Mientras tanto, por lo menos a mí me llama la atención andar por los lugares que ando siempre, hablar con la gente con la que suelo encontrarme, y comprobar que en un país en el que Menem sube en las encuestas, en el que Rodríguez Saá aparece como una nueva estrella política, en el que López Murphy empieza a ser nombrado con cierta elegancia en el acento de su último apellido, y en el que Macri despliega en la pantalla sus dotes de heredero todo terreno, los progresistas siguen denostando a Chacho Alvarez como si el tipo fuera la encarnación de todas las pestes juntas, y compran el panfleto de la traición pero no en cuotas ni en dosis racionales, sino con una pasión desenfrenada y, la verdad, así las cosas, fuera de toda lógica.
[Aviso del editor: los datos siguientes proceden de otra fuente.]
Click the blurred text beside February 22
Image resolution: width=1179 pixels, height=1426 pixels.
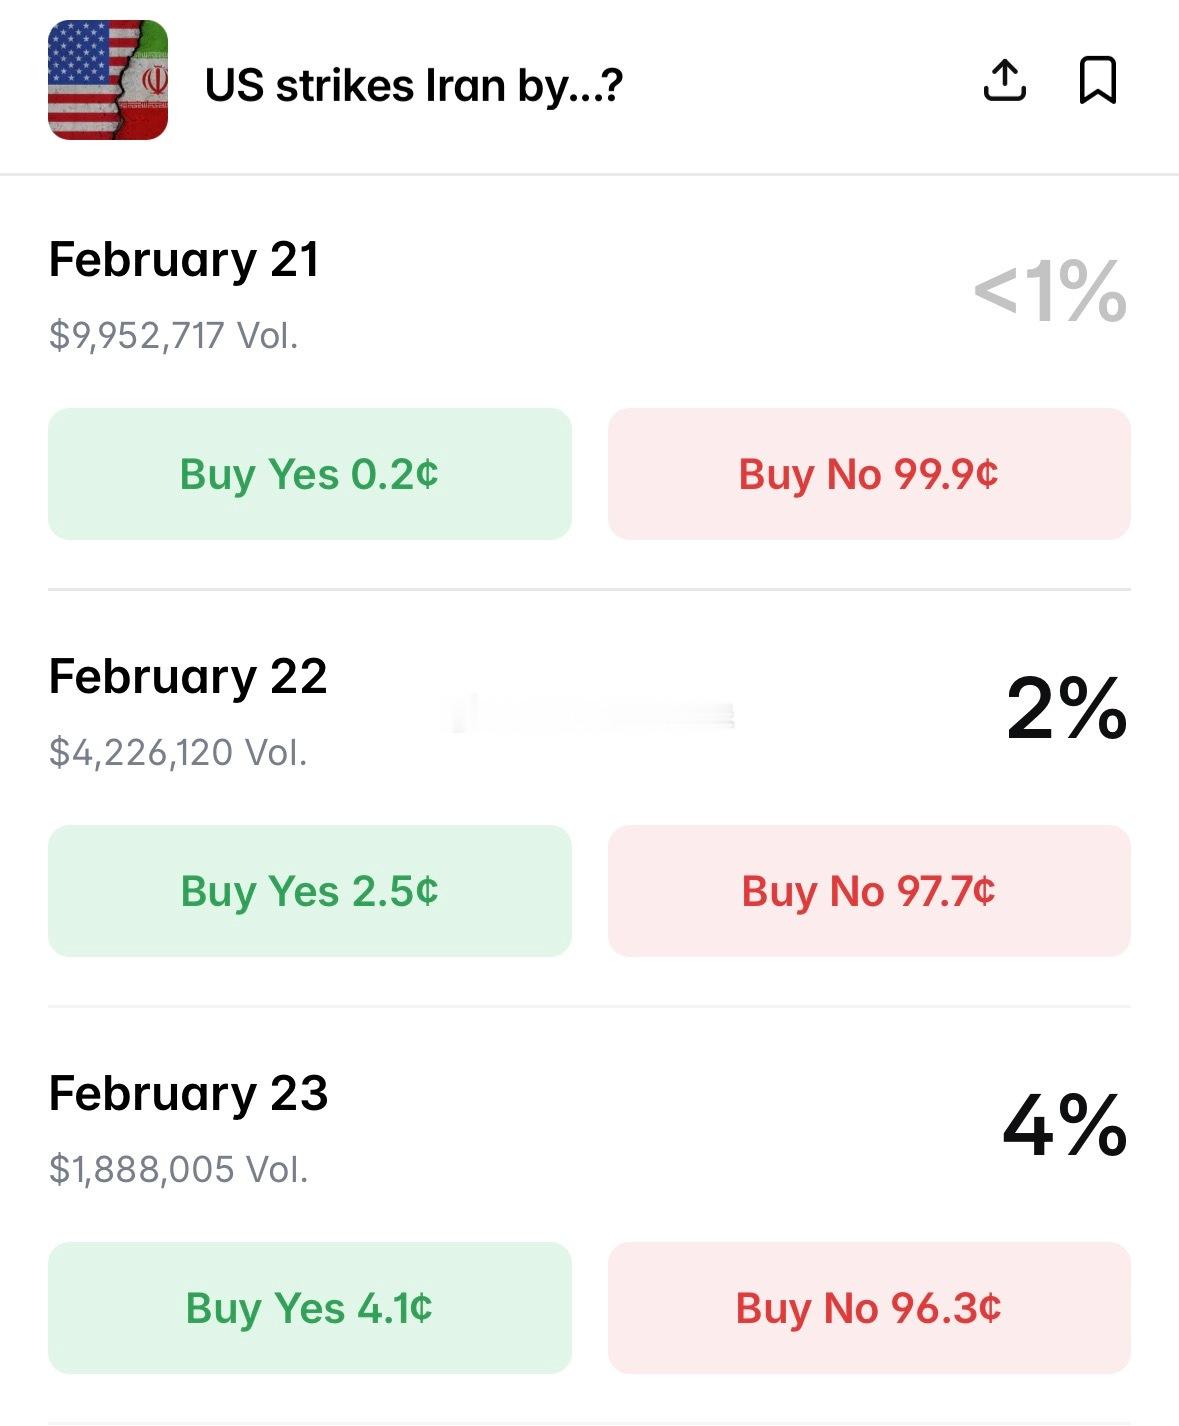point(592,714)
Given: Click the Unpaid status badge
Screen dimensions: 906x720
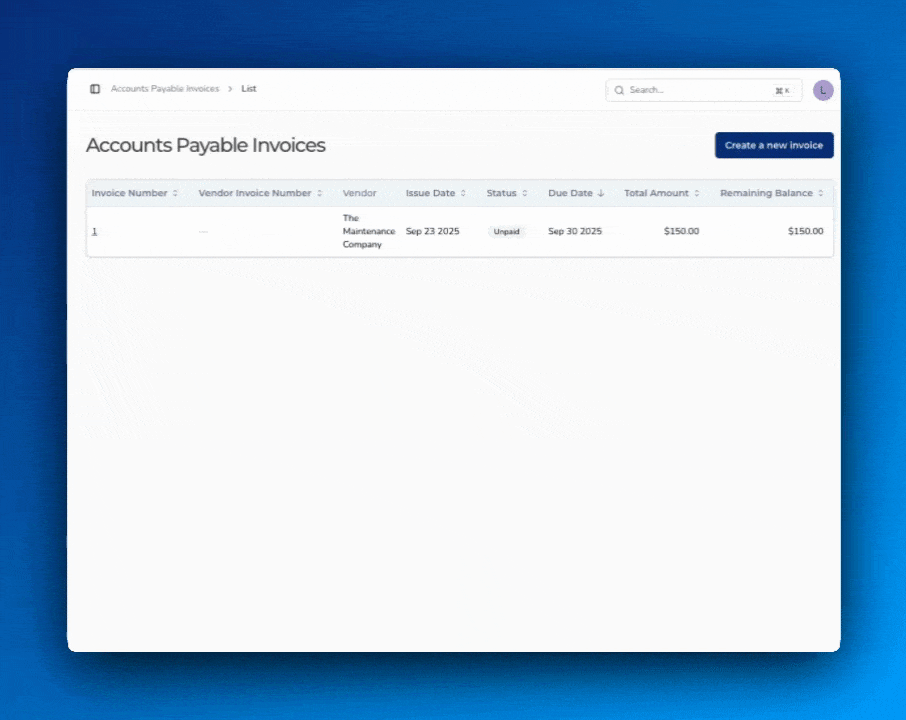Looking at the screenshot, I should coord(507,231).
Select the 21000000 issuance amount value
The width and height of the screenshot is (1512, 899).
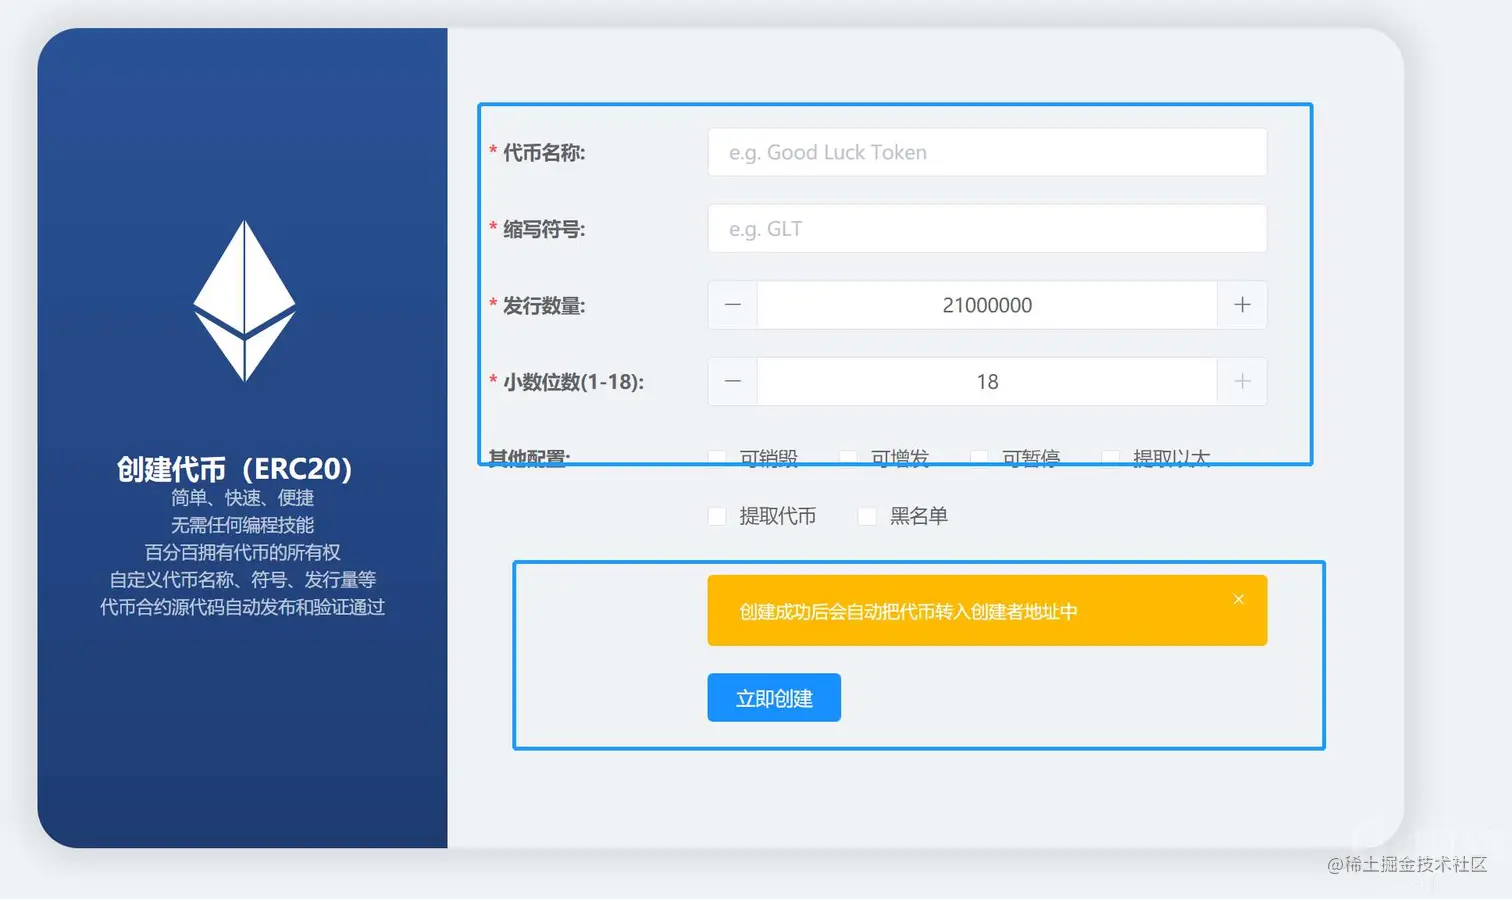pos(987,305)
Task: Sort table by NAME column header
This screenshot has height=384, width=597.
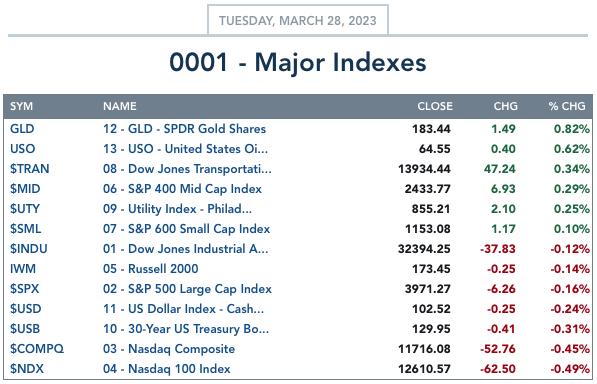Action: tap(120, 106)
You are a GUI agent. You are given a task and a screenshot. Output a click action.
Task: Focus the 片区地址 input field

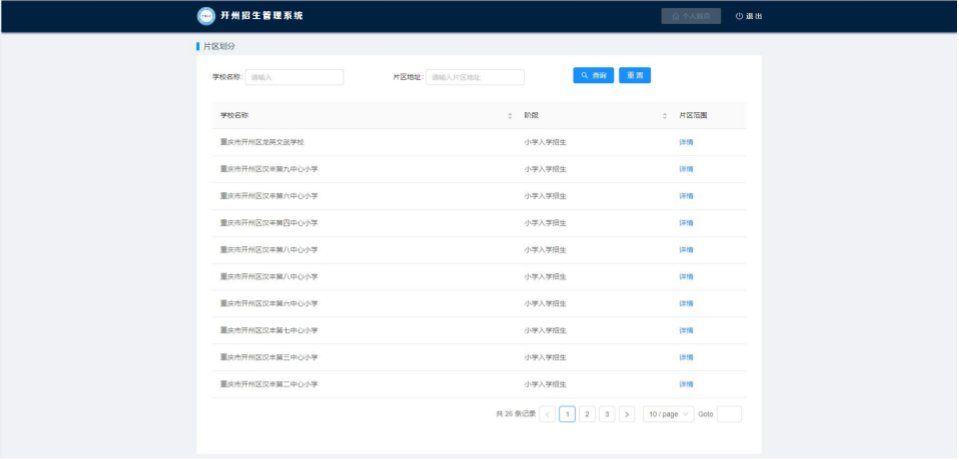475,77
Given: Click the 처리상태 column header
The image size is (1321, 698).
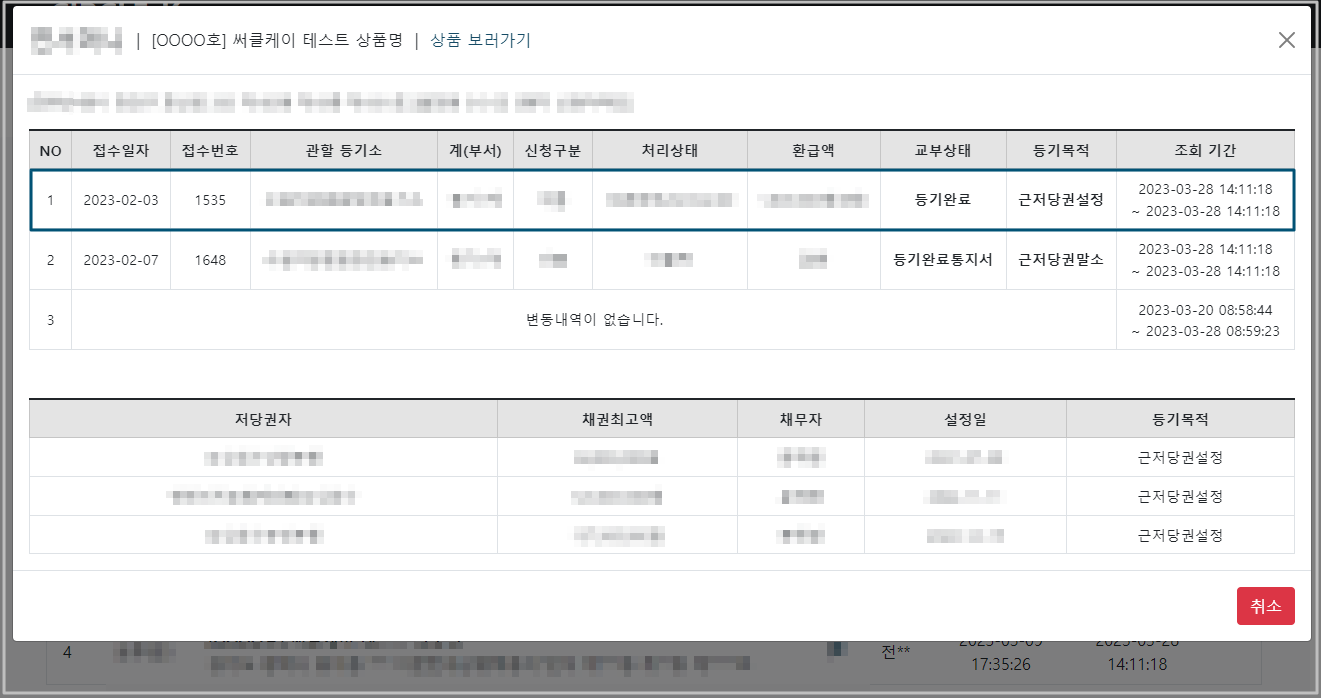Looking at the screenshot, I should click(x=669, y=151).
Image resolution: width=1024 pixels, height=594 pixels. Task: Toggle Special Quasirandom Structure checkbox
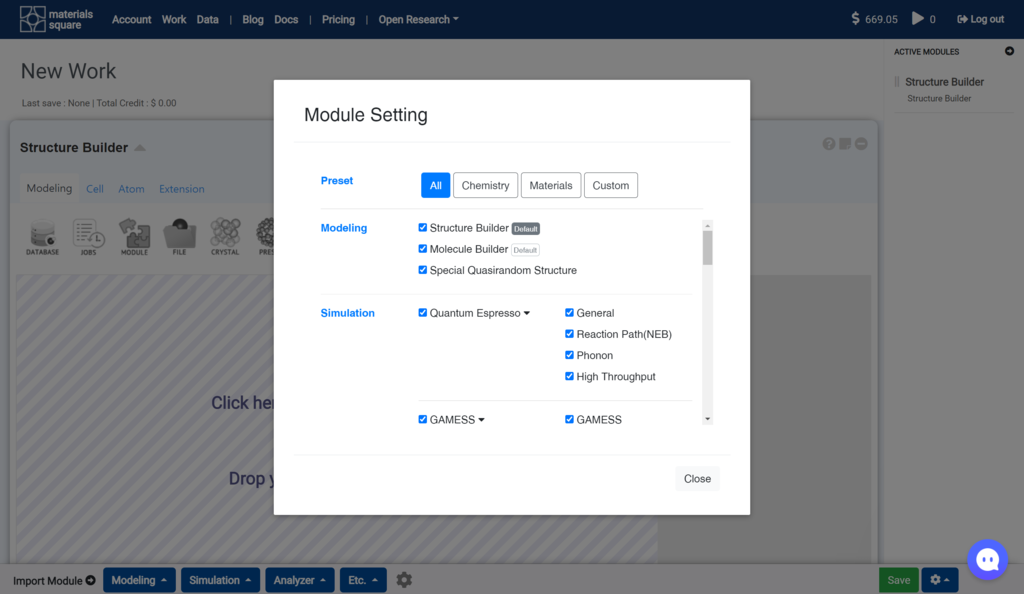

Me llama la atención la simpleza con la que se dan por cerradas estas cuestiones que en todo caso no implican solamente al propio Alvarez, sino que por supuesto también implican a su electorado de entonces, es decir, a toda esa gente que ahora no puede discriminar entre un equivocado y un ladrón, entre un impotente y un corrupto, entre un hombre que hizo todo mal y se salió del juego, y los otros, que hicieron todo peor, pero a propósito y para seguir adheridos como aguavivas al poder.
En el enojo apasionado que esos sectores siguen sintiendo por Chacho Alvarez late, creo entender, la pesadumbre de la desilusión. Se estuvo cerca, casi se rozó la posibilidad de la decencia y del castellano, porque Chacho hablaba en castellano, no en esperanto político, como casi todos nuestros actuales candidatos. Claro que hubo no un solo error, sino una sucesión de errores tenebrosos. Claro que hubiese sido fantástico que Chacho no creara la Alianza, y claro que una vez ya creada y en el poder, hubiese sido preferible que, junto con su renuncia, Chacho hubiese retirado a toda su gente del gobierno. Claro que hubiese sido bárbaro que Chacho denunciara a De la Rúa como cómplice y apañador de los ladrones que ocupaban decenas de despachos oficiales. No hizo nada de eso. Denunció las coimas, admitió el tacle en el tobillo y marchó a su casa, cual caballero andante incapaz de matar al dragón. Todo eso es cierto, pero también es cierto que pudo callar y no lo hizo. También es cierto que pudo negociar y no lo hizo. ¿Conocen ustedes muchos políticos argentinos que se hayan retirado a sus hogares después de un gran fracaso? Es más: ¿conocen ustedes muchos políticos argentinos capaces de admitir un fracaso y renunciar no sólo a una vicepresidencia sino sobre todo a la retórica que convierte los fracasos en trampolines para nuevos intentos?
En ese enojo que no cesa, creo entrever un espejo deforme que no nos gusta. A Alvarez se lo acusa de pusilánime, pero esa condición también nos dice algo de aquel electorado, del cual seguramente formábamos parte: ¿Eran aquellos sectores más revolucionarios que su propio líder? ¿Estaban aquellos sectores dispuestos a qué? ¿No creyeron, aquellos sectores como seguramente también Alvarez, que De la Rúa era a lo sumo aburrido, a lo sumo conservador, que a lo sumo concentraba en sí mismo la peor esencia radical? ¿No era un cambio lento, suave, acolchado, bajo control y con tranquilidad de los mercados lo que se pretendía?
En ese enojo que no cesa, aquel electorado dejó la vista fija en el perfil más desgraciado de Alvarez, pero todavía ese enojo no ha permitido ver también su otro perfil, el de una dignidad básica que no es frecuente. La escena política argentina no es un paisaje abstracto: es un cuadro figurativo en el que danzan como faunos desatados los de siempre, los que no renuncian, los que no denuncian, los que mienten, los que no dan explicaciones, los que roban, los que aprovechan cada grieta para seguir exprimiendo algo que ya no tiene jugo. Digo: ¿y si contextualizamos?